There is an extensive literature on geographic variation in utilization intensity. Although system capacity (e.g. hospital bed, physician, and scanner density) has been implicated as a factor, the drivers of this variation have not been established. With a large expansion in the physician workforce underway, it is imperative to understand the extent to which physicians induce demand for health care services. In particular, the determinants of discretionary and supply–sensitive services in understudied non–Medicare populations must be understood. Despite guidelines on appropriate indications, inappropriate/discretionary colonoscopy (CS) and esophagogastroduodenoscopy (EGD) are common. We studied whether regional measures of capacity and intensity were associated with these procedures among patients admitted with a lower gastrointestinal bleed (LGIB). Because only a small proportion of these patients have clinical indications for an EGD, we defined EGD as discretionary.


Utilization and demographic data were obtained from MarketScan databases (2004–2009). We identified patients hospitalized with a LGIB using a published algorithm of diagnostic codes. We linked this inpatient data to Dartmouth Atlas data based on hospital referral region (HRR) to specify gastroenterologist density (GID) and hospital care intensity index (HCII) at the HRR level. The HCII is a price–independent measure of inpatient practice patterns based on the time patients spend in the hospital and the intensity of physician intervention during hospitalization. We used a patient identifier to link to outpatient data to ascertain if CS/EGD occurred in the 6 months subsequent to the index hospitalization. We obtained county–level indicators for income, race, and education from the Area Resource File (ARF). Logistic regressions were performed, separately regressing CS and EGD on age, gender, HCII, GID, and the ARF variables.


Of 34,862 continuously enrolled patients identified (mean age 49), 53% had a CS and 26% had an EGD (Figure). 20% of patients in HRRs in the highest HCII quartile had an EGD, while 18% in the lowest quartile did (Chi–square 15.6, p=0.004). Higher HCII was associated with higher income and education levels. The mean GID was 3.34/100K residents (range, 0.92–6.93). In multivariate analysis, a higher HCII predicted having an inpatient EGD (Odds Ratio [OR], 1.27 [95% CI 1.13–1.42]) and an inpatient CS (OR 1.13 [95% CI 1.03–1.24]), but not having either procedure as an outpatient.

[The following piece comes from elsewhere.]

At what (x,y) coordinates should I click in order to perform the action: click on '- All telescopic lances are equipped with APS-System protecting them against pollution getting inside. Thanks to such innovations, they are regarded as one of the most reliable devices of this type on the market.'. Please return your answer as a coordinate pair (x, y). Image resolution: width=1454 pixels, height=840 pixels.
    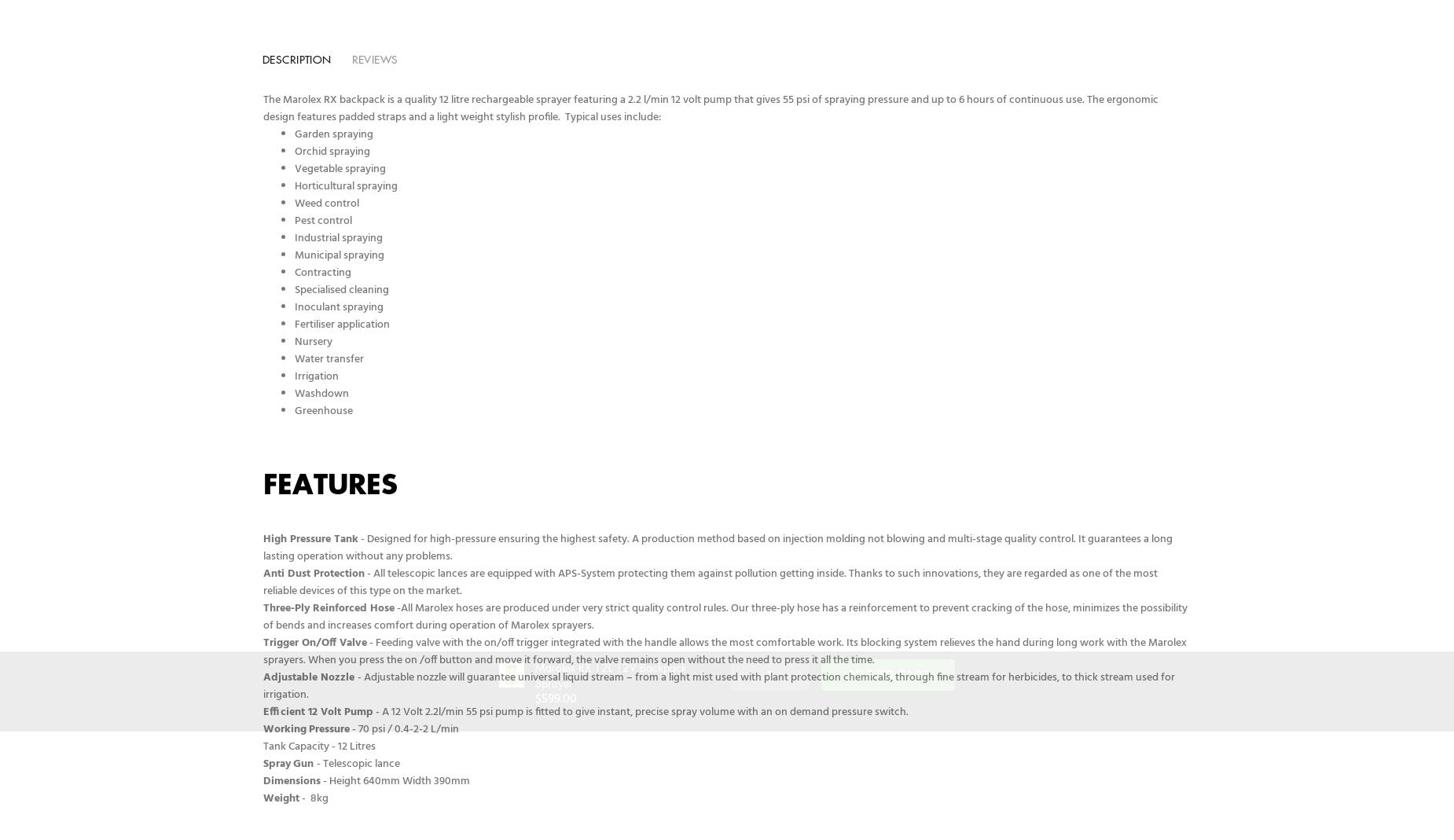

Higher GID was not associated with a greater chance of having either procedure in either setting.


The HCII, but not GID, was associated with discretionary EGD, and less strongly with CS, among patients hospitalized with a LGIB. This suggests that differences in practice patterns or other components of capacity account for geographic variation in the procedures studied rather than physician supply. Practice patterns impact discretionary procedures more strongly than non–discretionary ones.

Figure 1Colonoscopy and EGD Rates Among LGIB Patients.